DAILP Ingest is a tool that reads Cherokee data from a set of spreadsheets and makes HTTP calls to upload those data to an Online Linguistic Database (OLD) instance.
Clone the source from GitHub:
$ git clone https://github.com/dativebase/dailp-ingest-clj.git
Using Leiningen, create the standalone .jar file:
$ lein uberjar
Note: you must have Leiningen and Clojure installed.
To ingest the data from the DAILP Google Sheet sources to a specific OLD instance, supply a valid OLD instance's URL, username and password:
$ java -jar target/uberjar/dailp-ingest-clj-0.1.0-SNAPSHOT-standalone.jar \ https://some.domain.com/path/to/old/instance/ \ someusername \ somepassword
For example, if you are running a local OLD instance using the DativeBase Docker Compose deployment method, then the following will probably work:
$ java -jar target/uberjar/dailp-ingest-clj-0.1.0-SNAPSHOT-standalone.jar \ http://127.0.0.1:61001/old/ \ admin \ adminA_1
Alternatively, use lein run:
$ lein run \ https://some.domain.com/path/to/old/instance/ \ someusername \ somepassword
Note: this ingest script requires that you have read access to the Google Sheet files listed below.
- Functional morphemes:- Tags (DONE): https://docs.google.com/spreadsheets/d/1eEk3JP2WTkP8BBShBHURrripKPredy-sCutQMiGfVmo/edit#gid=0."
- Orthographic Inventories (DONE): https://docs.google.com/spreadsheets/d/16Dfq04tCSP0kuqBdMX1R3DHJ7kB6RJ3Uy7-ufN-Y_w8/edit#gid=886203972
- Syntactic Categories (DONE): https://docs.google.com/spreadsheets/d/159i_Cygdqsnp55QBzqJu7eozxsNEiVIiXhwEzls3q7g/edit?usp=sharing."
- Prepronominal Prefixes (DONE): https://docs.google.com/spreadsheets/d/12v5fqtOztwwLeEaKQJGMfziwlxP4n60riMsN9dYw9Xc/edit#gid=0
- Pronominal Prefixes (DONE):- Combined (DONE): https://docs.google.com/spreadsheets/d/1OMzkbDGY1BqPR_ZwJRe4-F5_I12Ao5OJqqMp8Ej_ZhE/edit?usp=sharing
- Sets A & B (DONE): https://docs.google.com/spreadsheets/d/1D0JZEwE-dj-fKppbosaGhT7Xyyy4lVxmgG02tpEi8nw/edit?usp=sharing
- Reflexive & Middle (DONE): https://docs.google.com/spreadsheets/d/1Q_q_1MZbmZ-g0bmj1sQouFFDnLBINGT3fzthPgqgkqo/edit?usp=sharing
 
- Modal Suffixes (DONE): https://docs.google.com/spreadsheets/d/1QWYWFeK6xy7zciIliizeW2hBfuRPNk6dK5rGJf2pdNc/edit#gid=0
- Aspectual Suffixes (DONE): https://docs.google.com/spreadsheets/d/19jPHtphsvWDliWq9z3WL_Fz6omHCFTFseD6fh1FLY70/edit#gid=0
 
- Verbs (roots and inflected forms) (1/2 DONE):- DF1975 (DONE):
- DF2003 (DONE):
 
- Google Drive folder with master data sets: https://drive.google.com/drive/folders/1U2ZtSQfMbX1b86SbX3BJw0Cx5Fs78vZ7
- Google doc describing the functional closed-class spreadsheets: https://docs.google.com/document/d/1jUgIjOMH_c0HHnQaJZjBXny7XPConrphToaz8nyGDX0/edit#heading=h.j48zjb5g20tm
- Syntactic categories for Verb roots and inflected forms. - Should all of the verb roots have category "V"? Or should transitivity information be used to determine a transitivity-based category, e.g., "VT", "VTA", etc.?
- What syntactic category do we want the inflected verb forms to have?
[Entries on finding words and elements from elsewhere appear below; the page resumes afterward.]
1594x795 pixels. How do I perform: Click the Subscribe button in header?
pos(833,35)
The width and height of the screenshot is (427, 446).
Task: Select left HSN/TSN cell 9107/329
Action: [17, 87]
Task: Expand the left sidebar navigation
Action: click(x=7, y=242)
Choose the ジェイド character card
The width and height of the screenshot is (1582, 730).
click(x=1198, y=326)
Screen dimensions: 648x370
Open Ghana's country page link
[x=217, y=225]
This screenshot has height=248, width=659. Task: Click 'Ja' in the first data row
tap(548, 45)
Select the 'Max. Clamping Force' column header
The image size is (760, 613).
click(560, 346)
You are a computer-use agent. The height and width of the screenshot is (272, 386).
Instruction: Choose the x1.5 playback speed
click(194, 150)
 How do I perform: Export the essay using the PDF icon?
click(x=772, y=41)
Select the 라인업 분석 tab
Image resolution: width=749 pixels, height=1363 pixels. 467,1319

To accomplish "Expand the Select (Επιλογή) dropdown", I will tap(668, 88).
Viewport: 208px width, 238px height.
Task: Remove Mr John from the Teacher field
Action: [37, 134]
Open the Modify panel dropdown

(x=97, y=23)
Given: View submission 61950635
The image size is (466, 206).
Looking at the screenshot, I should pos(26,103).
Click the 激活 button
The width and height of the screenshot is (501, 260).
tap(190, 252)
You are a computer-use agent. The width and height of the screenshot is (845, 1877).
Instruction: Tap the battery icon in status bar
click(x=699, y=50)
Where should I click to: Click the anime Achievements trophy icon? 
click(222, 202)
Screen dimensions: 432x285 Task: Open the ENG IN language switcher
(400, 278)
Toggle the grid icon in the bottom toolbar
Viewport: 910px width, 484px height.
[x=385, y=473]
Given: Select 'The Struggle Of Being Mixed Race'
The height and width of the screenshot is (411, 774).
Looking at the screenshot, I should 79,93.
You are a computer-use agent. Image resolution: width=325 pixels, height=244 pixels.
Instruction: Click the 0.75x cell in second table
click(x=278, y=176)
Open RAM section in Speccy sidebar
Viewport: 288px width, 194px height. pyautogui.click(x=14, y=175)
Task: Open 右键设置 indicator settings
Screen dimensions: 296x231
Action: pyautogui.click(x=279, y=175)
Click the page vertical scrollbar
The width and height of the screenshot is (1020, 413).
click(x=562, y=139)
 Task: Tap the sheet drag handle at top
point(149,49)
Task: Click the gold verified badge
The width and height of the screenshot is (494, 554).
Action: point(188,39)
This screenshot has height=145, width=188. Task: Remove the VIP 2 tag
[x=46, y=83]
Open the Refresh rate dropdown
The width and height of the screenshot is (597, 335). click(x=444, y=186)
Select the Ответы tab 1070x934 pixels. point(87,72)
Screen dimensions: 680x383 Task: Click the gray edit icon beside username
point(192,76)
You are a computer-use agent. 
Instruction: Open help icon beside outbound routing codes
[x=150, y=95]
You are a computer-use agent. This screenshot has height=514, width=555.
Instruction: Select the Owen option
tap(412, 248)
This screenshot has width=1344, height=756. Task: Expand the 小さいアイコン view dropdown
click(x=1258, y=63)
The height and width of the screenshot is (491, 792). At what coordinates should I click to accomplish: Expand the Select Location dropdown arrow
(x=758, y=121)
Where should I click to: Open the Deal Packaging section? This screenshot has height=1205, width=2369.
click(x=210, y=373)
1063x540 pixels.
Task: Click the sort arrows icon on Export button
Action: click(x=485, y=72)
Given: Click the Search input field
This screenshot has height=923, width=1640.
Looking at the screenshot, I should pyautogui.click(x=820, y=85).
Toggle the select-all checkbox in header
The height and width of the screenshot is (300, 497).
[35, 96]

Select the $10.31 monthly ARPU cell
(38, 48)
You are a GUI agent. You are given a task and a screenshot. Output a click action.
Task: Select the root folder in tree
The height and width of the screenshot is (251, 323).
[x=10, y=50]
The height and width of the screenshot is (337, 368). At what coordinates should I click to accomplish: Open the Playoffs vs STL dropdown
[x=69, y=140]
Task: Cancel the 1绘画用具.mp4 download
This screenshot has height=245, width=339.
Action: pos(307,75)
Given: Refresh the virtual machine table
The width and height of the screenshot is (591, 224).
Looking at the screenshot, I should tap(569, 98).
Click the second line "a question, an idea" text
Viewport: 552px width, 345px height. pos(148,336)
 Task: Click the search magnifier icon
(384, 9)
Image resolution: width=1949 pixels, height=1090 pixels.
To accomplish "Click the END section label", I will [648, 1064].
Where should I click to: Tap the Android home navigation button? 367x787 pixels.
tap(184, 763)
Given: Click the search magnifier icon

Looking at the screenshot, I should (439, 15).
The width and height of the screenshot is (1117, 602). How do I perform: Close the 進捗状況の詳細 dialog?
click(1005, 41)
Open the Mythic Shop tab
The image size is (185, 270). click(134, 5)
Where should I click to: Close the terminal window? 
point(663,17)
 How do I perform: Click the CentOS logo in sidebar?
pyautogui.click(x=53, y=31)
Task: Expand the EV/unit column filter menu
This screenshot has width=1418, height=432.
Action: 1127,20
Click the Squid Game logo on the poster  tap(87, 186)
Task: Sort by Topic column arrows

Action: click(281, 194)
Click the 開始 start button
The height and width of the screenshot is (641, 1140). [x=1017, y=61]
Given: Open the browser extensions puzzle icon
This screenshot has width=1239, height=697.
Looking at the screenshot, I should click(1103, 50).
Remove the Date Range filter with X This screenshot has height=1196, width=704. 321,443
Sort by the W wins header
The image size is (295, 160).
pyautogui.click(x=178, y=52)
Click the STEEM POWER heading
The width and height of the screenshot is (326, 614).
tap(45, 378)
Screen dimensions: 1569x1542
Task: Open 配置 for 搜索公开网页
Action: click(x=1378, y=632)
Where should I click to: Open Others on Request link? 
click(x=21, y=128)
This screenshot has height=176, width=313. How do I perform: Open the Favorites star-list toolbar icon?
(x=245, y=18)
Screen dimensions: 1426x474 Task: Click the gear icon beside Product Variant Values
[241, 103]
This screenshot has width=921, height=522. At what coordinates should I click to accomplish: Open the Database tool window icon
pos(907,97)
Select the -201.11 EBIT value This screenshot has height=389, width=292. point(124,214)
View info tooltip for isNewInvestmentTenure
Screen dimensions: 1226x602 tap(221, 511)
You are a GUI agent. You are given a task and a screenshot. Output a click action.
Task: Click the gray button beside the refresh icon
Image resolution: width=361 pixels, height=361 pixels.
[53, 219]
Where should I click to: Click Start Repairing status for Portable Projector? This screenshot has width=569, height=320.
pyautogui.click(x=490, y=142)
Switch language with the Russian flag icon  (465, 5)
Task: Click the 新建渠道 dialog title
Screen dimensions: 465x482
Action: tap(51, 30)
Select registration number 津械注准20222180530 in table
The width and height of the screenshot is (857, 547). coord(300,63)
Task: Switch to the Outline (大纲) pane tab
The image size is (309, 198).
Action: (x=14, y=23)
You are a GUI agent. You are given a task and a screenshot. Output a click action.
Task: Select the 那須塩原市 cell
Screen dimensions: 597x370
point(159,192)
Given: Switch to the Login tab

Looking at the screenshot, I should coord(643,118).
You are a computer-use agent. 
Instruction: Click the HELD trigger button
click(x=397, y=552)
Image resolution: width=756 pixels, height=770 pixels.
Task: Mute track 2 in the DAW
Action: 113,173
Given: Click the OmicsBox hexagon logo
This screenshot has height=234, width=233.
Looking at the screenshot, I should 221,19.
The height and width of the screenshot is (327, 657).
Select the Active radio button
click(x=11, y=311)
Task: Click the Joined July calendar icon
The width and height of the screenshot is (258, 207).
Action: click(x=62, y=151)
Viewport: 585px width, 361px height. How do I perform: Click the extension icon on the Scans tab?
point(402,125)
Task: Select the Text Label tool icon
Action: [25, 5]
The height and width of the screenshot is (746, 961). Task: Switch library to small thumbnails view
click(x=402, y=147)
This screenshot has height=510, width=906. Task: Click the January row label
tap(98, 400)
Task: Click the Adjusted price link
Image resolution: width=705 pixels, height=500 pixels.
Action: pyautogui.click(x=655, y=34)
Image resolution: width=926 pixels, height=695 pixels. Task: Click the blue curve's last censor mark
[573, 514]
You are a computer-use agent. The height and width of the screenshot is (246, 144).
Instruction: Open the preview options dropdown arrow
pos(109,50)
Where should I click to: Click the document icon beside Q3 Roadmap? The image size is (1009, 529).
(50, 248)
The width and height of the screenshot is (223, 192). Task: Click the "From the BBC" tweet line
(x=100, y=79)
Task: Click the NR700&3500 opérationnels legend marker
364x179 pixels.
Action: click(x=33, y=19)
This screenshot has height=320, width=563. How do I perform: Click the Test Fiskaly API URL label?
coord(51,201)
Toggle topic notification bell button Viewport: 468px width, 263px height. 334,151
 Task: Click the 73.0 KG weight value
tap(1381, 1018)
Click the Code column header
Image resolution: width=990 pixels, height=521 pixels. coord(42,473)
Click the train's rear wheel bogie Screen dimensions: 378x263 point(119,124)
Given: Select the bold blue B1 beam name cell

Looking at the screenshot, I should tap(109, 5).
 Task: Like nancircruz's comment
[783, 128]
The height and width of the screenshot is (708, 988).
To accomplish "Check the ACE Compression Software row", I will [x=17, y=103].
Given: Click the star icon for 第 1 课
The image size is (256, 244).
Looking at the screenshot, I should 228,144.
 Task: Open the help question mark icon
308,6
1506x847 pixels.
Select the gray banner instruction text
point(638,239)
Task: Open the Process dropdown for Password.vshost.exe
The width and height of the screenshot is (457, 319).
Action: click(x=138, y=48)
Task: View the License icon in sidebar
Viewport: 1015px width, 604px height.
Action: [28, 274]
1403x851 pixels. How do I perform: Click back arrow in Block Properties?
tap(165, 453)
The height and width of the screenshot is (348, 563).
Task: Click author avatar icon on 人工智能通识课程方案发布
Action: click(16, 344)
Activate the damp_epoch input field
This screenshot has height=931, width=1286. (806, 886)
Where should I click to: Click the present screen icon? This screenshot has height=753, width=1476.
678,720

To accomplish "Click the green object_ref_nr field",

I have been giving them "S". We could give them "VP" or some such thing ...
 
- Sources. What should the Sources be for DF 1975 and DF 2003? The best thing would be for me to create a Google Sheet for DAILP sources and automate the ingest of it. The ingest script will then have to be modified to document the correct source for each form ingested. - See my draft sources GSheet at: https://docs.google.com/spreadsheets/d/1W46XymhtohAizs_KVRCNvfTUL0k4-LWwYbEv8aHau_4/edit?usp=sharing
 
- Do the "surface form" values of the DF1975--Master spreadsheet need to be modified in any way? 
- DF1975-Master Questions. - Row 1881 has a root line that only has values for "Transitivity" "I" and
"UDB Class" "4a.i.irr.". I have been taking this to mean that there is a
verb root with shape "hno:" that is the intransitive counterpart of
transitive "tell". I have been adding a new OLD form for this intransitive
verb root. Is this correct?- Note: There appear to be 4 rows with only a "Transitivity" value as described just above, 3 with "I", and one with "T".
 
- There are about 100 forms lacking translations. To find them, search in the OLD for translations with the following transcription value: "FIXME TRANSLATION NEEDED".
- There are a handful of forms lacking valid morpheme gloss values. In some
(9) cases a default value of "FIXME.MORPHEME.GLOSS.NEEDED" was used.
Search for this value to find them. In a handful of cases, a value was
constructed using the first translation value. Here are those constructed
values:- "scatter.(intransitive)"
- "pour.into.a.container,.fill.up"
- "(sun.or.moon).shine,.be.sunny"
- "(the.ground).become.frosty"
- "thunder"
 
 
- Row 1881 has a root line that only has values for "Transitivity" "I" and
"UDB Class" "4a.i.irr.". I have been taking this to mean that there is a
verb root with shape "hno:" that is the intransitive counterpart of
transitive "tell". I have been adding a new OLD form for this intransitive
verb root. Is this correct?
- Tags for Affix Allomorphs. - Allomorph 4 of "Reflexive & Middle Pronominal Prefixes". What tag should be used for these? I am using the "pp-pre-v" tag. Is this correct?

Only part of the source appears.